The new DG has equally worked as Special Assistant in the Office of the Chief of Staff to the President from 2011 – 2016. That is in addition to serving as Conflict Adviser to the erstwhile British Department for International Development (DFID) for one year (2017 – 2018) before returning to the Institute.
Dr. Ochogwu is not only a visiting Professor at a number of Nigerian universities, he has also served or consulted for several International Development Partners in Nigeria, amongst them the British Council, British Foreign and Commonwealth Development Office, Friedrich Ebert Stiftung, United States Institute for Peace, Konrad Adenauer Foundation, Search for Common Ground, Institute of Development Studies, BASIC Research programme.
The highly published new DG is a laureate of several fellowships, including the British Government Chevening Fellow – 2004/2005, UN University of Peace/IDRC Africa Programme Doctoral Fellow from 2008/2011, and IPCR Director General’s award for independent research. Intervention equally learnt these are besides a Commendation from the Chief of Staff to the President.
Peace and conflict watchers in Nigeria and outside the country are, therefore, expecting the fireworks to return to the IPCR which like many of the Federal Government think tanks have been quiet and behaving as if they are part of the civil service. Think tanks are expected to shout through quality research works which helps the work of the FG in terms of critical policy moves. Only recently did the Nigerian Institute of International Affairs (NIIA) begin to wangle its way back to the arena.
The IPCR took off in the mid-1990s with a high profile DG in the person of Prof Sunday Ochoche, a philosopher and Peace and Conflict academic. Then somehow, darkness descended on it. At a point, it sacked three top ranking Directors, some of them award winners within and outside the country.
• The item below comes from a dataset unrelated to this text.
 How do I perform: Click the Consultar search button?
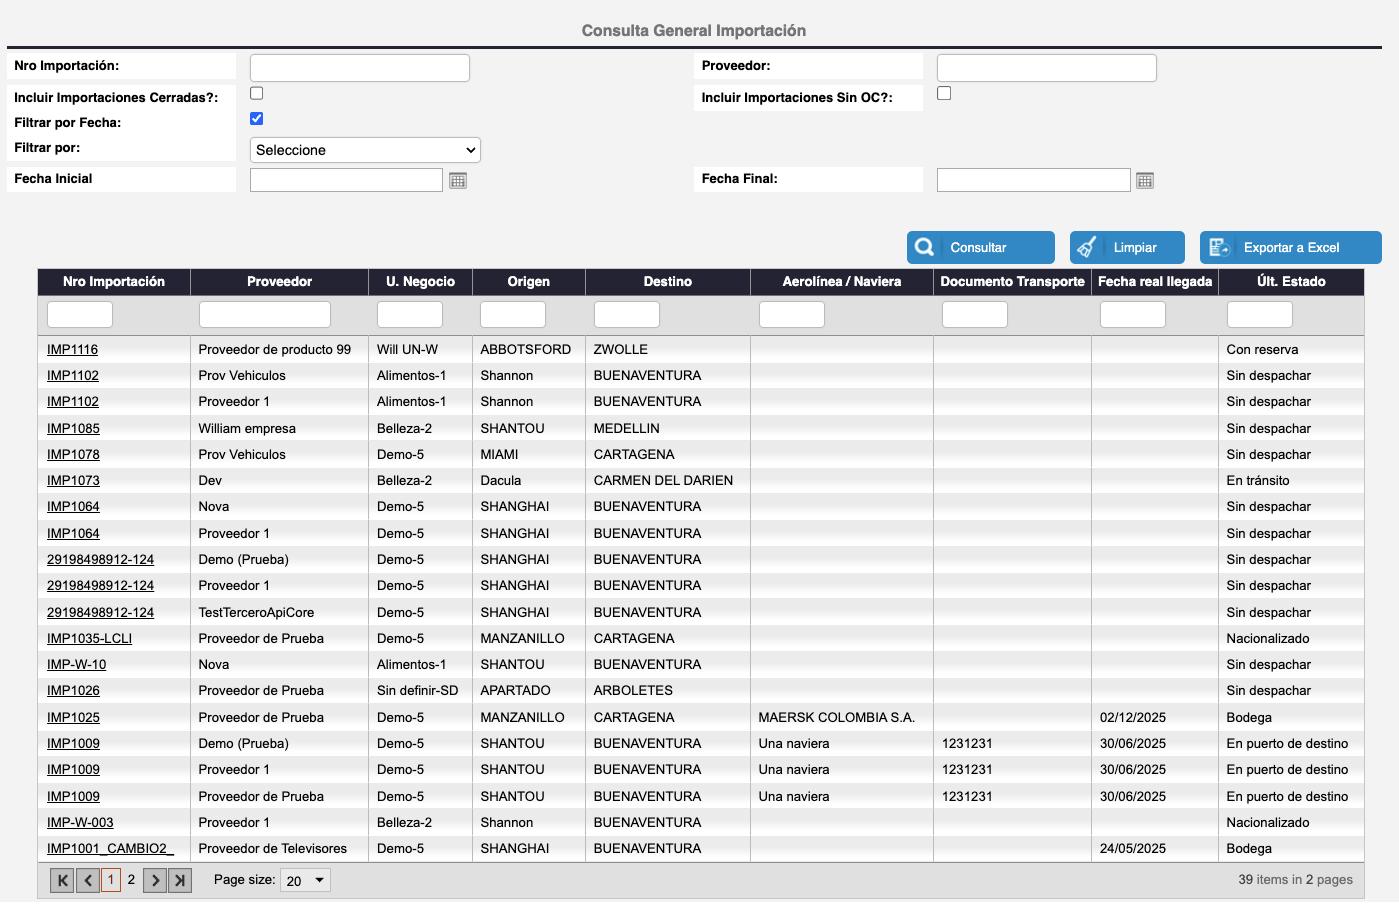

It would look like, in apparent awareness of this background, the Nigerian Ministry of Foreign Affairs which supervises the Institute put its feet down in terms of getting the best for the Institute as far as a DG is concerned, said a conflict scholar.
Intervention understands that the position was intensely competed for by over half a dozen others. Ochogwu, it is understood, has resumed following official presentation of his Letter of Appointment as the new Director General by the Permanent Secretary, Ministry of Foreign Affairs, Ambassador Adam Ibrahim Lamuwa on May, 31st, 2023.